[LCG] Implement Tarjan's algorithm correctly this time. We have to walk

up the stack finishing the exploration of each entries children before
we're finished in addition to accounting for their low-links. Added
a unittest that really hammers home the need for this with interlocking
cycles that would each appear distinct otherwise and crash or compute
the wrong result. As part of this, nuke a stale fixme and bring the rest
of the implementation still more closely in line with the original
algorithm.

git-svn-id: https://llvm.org/svn/llvm-project/llvm/trunk@206966 91177308-0d34-0410-b5e6-96231b3b80d8

include/llvm/Analysis/LazyCallGraph.h

@@ -381,7 +381,8 @@ private:
   /// \brief Helper to form a new SCC out of the top of a DFSStack-like
   /// structure.
   SCC *formSCCFromDFSStack(
-      SmallVectorImpl<std::pair<Node *, Node::iterator>> &DFSStack);
+      SmallVectorImpl<std::pair<Node *, Node::iterator>> &DFSStack,
+      SmallVectorImpl<std::pair<Node *, Node::iterator>>::iterator SCCBegin);
 
   /// \brief Retrieve the next node in the post-order SCC walk of the call graph.

TASK DESCRIPTION>
Answer these questions about the LazyCallGraph commit above.
(a) What kind of test does the commit message say was added?
(b) Which header file does the diff change?
(c) What new parameter does the diff add to formSCCFromDFSStack?

INFORMATION SHOWN>
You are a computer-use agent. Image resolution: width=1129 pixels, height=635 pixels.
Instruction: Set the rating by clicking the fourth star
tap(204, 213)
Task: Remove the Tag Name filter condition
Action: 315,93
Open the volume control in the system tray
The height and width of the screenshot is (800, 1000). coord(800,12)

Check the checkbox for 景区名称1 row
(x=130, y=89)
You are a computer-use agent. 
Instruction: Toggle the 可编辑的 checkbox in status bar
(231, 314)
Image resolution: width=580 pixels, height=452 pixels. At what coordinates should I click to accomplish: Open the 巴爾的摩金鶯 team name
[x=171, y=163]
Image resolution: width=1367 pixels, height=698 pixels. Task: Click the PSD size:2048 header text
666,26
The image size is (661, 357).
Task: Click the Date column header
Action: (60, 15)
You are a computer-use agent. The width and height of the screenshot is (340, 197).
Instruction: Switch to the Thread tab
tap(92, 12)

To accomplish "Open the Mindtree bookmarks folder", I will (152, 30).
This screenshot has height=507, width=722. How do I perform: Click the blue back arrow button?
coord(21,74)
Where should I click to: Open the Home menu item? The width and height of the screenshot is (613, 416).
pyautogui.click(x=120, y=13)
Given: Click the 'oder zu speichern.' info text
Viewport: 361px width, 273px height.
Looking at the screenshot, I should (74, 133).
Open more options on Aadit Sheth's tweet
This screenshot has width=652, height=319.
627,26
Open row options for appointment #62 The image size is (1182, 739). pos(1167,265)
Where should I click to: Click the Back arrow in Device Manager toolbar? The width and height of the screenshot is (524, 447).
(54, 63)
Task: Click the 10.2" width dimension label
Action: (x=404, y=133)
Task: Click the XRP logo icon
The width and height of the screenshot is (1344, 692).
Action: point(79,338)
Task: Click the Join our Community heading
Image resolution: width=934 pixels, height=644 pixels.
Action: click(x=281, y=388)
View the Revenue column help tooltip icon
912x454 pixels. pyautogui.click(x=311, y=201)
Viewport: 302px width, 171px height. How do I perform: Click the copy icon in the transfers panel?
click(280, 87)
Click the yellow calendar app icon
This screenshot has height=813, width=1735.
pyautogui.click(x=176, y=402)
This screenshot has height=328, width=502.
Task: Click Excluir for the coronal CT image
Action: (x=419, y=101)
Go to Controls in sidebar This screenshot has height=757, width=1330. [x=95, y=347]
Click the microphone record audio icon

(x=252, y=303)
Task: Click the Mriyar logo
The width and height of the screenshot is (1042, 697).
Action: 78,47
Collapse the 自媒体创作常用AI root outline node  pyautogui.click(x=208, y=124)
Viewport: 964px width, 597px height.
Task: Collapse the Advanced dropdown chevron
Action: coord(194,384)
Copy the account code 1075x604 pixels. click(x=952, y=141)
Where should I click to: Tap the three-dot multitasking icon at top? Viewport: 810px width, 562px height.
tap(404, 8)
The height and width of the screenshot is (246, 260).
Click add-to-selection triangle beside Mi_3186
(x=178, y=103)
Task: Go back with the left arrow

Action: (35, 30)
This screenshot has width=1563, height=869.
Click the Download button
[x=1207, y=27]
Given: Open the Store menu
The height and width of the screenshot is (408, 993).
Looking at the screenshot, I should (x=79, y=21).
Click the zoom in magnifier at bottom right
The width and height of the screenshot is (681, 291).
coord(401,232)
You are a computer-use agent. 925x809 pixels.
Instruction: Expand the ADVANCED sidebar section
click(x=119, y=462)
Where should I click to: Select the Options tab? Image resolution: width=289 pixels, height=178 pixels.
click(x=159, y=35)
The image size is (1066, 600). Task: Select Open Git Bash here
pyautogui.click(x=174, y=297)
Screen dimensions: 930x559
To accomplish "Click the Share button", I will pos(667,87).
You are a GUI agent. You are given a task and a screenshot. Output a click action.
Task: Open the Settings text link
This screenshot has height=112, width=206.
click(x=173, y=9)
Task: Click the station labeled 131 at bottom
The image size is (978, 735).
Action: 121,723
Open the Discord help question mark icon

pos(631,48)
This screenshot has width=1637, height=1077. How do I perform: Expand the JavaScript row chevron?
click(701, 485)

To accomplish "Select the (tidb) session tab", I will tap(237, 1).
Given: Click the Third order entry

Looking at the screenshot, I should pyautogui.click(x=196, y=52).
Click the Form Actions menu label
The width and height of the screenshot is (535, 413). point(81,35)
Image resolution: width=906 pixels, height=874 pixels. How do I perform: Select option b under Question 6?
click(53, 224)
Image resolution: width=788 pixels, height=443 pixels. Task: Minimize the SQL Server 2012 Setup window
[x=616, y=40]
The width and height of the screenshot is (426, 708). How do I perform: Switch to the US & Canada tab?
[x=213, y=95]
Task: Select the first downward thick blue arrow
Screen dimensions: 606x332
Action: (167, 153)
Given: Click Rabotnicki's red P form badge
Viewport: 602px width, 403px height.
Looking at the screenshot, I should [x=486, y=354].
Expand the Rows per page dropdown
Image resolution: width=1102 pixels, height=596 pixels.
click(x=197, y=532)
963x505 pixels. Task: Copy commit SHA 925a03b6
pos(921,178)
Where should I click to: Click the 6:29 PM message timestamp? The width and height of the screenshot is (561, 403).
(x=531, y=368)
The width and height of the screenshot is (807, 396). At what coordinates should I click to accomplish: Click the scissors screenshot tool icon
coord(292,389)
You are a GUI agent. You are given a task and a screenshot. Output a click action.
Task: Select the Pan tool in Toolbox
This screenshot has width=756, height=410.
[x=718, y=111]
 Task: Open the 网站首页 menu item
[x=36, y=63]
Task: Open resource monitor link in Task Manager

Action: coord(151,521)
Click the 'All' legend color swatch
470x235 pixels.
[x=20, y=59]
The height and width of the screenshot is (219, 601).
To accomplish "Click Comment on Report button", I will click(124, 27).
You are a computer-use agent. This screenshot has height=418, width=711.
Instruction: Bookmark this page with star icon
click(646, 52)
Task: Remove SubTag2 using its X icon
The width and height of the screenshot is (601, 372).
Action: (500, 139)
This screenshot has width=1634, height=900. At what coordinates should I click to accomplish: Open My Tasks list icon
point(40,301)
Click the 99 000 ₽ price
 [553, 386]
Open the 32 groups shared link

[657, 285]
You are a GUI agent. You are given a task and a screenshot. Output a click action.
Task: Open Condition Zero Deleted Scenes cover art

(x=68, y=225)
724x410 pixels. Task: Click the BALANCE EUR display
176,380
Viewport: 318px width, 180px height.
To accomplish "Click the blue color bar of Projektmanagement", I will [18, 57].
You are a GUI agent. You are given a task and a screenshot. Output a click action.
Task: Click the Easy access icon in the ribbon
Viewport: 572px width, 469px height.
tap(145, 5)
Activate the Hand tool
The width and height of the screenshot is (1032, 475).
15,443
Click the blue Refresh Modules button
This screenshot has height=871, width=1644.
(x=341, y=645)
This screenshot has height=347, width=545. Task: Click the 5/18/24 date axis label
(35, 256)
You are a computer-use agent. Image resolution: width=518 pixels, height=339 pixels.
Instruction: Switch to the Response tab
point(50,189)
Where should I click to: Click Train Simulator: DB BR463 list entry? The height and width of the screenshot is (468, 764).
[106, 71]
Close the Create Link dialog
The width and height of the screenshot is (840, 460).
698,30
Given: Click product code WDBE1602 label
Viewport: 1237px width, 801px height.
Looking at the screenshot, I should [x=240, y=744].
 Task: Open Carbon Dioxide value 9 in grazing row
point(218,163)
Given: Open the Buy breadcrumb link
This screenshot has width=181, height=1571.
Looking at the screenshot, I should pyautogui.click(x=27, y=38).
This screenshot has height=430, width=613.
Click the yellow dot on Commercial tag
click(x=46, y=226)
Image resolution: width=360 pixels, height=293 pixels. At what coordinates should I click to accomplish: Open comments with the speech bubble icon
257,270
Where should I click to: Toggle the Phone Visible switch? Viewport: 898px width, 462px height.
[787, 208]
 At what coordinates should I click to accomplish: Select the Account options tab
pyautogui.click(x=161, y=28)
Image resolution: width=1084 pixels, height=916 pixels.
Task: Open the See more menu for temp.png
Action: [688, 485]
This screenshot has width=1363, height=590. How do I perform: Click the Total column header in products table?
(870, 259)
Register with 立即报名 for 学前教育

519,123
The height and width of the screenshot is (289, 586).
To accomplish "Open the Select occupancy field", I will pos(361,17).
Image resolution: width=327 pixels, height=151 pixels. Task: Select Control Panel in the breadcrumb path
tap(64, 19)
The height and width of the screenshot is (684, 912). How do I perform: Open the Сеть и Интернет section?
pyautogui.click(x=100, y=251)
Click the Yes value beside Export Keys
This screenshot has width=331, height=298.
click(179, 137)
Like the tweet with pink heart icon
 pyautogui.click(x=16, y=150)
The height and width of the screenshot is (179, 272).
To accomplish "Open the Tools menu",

SOLUTION FOR THIS EXERCISE>
(a) A unittest with interlocking cycles that would otherwise each appear distinct and crash or compute the wrong result.
(b) include/llvm/Analysis/LazyCallGraph.h
(c) SCCBegin, of type SmallVectorImpl<std::pair<Node *, Node::iterator>>::iterator.